## Task
Starting with the first line of the data and continuing through the line that contains "pyautogui.click(x=705, y=187)", rewrite each line as one string in a JSON list. Leave out any blank lines.

## Data
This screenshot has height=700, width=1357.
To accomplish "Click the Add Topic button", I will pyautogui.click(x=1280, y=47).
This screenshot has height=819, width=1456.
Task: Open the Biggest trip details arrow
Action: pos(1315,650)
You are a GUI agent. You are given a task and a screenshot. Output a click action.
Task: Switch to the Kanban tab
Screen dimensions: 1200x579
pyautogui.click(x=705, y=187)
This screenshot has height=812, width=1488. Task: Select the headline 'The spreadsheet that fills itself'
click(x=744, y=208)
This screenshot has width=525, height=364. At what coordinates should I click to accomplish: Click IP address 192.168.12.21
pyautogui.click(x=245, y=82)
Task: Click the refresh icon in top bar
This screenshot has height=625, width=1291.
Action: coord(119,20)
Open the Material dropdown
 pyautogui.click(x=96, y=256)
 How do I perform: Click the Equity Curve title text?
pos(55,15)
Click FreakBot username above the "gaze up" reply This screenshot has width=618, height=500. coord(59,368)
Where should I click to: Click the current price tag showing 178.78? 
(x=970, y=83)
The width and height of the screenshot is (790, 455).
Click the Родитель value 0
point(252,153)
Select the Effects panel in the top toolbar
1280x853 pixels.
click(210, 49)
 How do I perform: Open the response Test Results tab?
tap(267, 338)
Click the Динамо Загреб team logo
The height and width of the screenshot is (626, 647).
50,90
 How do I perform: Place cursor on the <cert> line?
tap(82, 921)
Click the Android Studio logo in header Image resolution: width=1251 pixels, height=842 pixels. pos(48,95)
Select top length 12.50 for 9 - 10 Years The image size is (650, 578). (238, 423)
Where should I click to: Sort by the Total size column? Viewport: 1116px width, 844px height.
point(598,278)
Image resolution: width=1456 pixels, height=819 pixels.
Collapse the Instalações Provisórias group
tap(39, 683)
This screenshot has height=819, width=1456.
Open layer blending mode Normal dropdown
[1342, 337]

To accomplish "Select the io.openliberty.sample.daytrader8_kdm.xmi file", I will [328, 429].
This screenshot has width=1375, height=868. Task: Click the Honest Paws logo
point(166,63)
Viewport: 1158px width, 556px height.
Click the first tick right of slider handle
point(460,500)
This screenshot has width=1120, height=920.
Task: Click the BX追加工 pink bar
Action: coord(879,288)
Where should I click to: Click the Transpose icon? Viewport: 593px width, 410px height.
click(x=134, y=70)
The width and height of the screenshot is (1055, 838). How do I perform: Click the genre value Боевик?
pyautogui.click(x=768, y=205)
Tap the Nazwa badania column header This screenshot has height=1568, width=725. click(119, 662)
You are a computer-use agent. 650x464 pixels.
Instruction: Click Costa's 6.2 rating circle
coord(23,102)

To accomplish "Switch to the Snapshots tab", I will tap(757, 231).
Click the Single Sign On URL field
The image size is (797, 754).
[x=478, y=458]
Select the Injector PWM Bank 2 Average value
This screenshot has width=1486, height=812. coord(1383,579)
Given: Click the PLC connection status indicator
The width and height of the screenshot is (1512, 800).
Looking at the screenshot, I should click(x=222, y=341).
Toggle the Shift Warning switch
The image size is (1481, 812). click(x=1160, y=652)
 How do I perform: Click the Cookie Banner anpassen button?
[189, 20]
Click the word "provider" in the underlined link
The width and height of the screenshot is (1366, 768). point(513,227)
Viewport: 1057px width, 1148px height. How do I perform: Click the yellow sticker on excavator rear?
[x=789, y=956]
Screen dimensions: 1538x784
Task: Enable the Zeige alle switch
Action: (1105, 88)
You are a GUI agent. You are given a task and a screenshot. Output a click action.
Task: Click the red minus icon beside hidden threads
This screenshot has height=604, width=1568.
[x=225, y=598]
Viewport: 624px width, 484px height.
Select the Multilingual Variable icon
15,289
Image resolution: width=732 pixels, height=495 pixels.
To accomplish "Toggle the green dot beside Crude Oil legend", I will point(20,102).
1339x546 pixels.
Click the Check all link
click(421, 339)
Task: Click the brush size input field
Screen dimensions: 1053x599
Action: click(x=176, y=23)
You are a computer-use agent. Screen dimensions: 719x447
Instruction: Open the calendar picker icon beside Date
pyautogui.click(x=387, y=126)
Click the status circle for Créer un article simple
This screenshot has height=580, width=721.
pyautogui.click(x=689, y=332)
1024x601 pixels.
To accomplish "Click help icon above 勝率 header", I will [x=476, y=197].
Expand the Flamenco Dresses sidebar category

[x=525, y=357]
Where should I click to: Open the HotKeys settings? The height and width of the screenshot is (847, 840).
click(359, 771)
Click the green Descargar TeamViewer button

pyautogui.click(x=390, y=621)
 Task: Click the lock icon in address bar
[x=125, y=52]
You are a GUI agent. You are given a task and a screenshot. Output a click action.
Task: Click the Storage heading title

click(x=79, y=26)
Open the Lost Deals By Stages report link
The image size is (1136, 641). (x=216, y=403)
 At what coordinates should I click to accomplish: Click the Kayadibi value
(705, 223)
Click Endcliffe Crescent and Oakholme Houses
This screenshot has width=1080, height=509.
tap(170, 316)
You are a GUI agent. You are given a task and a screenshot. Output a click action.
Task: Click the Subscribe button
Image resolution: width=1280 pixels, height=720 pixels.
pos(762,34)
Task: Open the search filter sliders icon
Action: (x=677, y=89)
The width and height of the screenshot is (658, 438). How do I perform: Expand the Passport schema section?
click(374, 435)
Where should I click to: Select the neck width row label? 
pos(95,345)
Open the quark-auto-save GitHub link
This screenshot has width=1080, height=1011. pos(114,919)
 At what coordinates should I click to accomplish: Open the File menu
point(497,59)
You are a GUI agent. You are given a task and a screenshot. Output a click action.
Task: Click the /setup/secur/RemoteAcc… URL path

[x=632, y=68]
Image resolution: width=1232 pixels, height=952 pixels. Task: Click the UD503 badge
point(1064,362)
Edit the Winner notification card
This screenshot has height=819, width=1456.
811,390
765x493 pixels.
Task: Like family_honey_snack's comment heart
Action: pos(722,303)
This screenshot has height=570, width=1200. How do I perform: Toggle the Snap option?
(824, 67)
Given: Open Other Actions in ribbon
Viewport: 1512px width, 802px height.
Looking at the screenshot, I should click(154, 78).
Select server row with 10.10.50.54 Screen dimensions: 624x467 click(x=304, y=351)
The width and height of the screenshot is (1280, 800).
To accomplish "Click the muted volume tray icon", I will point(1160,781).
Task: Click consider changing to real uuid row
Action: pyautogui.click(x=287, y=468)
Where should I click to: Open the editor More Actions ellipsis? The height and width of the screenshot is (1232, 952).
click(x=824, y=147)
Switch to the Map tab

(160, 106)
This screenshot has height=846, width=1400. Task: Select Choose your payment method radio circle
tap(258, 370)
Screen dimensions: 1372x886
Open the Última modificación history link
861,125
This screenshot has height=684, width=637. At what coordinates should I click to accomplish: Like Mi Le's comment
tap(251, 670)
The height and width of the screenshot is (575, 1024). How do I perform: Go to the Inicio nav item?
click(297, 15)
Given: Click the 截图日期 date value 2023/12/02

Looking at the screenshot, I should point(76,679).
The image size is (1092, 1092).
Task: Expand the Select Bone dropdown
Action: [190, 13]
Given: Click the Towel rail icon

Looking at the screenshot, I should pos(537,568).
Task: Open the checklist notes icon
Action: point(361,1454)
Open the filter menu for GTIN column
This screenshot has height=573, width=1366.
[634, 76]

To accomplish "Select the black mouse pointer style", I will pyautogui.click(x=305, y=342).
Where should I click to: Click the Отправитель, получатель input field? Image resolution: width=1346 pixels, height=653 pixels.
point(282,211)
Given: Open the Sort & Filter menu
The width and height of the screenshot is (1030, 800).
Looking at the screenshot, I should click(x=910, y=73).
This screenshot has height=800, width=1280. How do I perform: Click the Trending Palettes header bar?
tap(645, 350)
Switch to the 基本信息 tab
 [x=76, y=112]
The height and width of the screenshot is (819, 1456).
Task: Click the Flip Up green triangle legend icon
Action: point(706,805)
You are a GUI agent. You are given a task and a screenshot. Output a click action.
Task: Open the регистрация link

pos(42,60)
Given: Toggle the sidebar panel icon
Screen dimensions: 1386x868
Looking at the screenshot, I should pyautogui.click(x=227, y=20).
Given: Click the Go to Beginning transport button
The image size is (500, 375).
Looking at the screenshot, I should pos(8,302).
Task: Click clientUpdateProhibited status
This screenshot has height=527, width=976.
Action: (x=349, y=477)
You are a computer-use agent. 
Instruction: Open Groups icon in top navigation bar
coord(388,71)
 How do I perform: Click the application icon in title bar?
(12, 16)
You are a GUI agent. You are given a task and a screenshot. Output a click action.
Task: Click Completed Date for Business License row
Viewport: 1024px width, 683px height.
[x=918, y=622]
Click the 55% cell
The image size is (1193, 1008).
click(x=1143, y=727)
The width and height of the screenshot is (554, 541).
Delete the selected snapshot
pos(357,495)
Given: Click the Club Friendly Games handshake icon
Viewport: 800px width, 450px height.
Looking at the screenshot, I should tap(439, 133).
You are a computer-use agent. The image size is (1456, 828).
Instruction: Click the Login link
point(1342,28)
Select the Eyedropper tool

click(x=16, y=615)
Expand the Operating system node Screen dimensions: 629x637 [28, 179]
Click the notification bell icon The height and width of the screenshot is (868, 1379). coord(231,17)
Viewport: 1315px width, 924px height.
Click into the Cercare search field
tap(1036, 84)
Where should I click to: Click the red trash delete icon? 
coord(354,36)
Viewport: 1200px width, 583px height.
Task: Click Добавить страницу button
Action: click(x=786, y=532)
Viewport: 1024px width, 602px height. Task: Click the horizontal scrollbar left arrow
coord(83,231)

## Answer for this exercise
[
  "This screenshot has height=700, width=1357.",
  "To accomplish \"Click the Add Topic button\", I will pyautogui.click(x=1280, y=47).",
  "This screenshot has height=819, width=1456.",
  "Task: Open the Biggest trip details arrow",
  "Action: pos(1315,650)",
  "You are a GUI agent. You are given a task and a screenshot. Output a click action.",
  "Task: Switch to the Kanban tab",
  "Screen dimensions: 1200x579",
  "pyautogui.click(x=705, y=187)"
]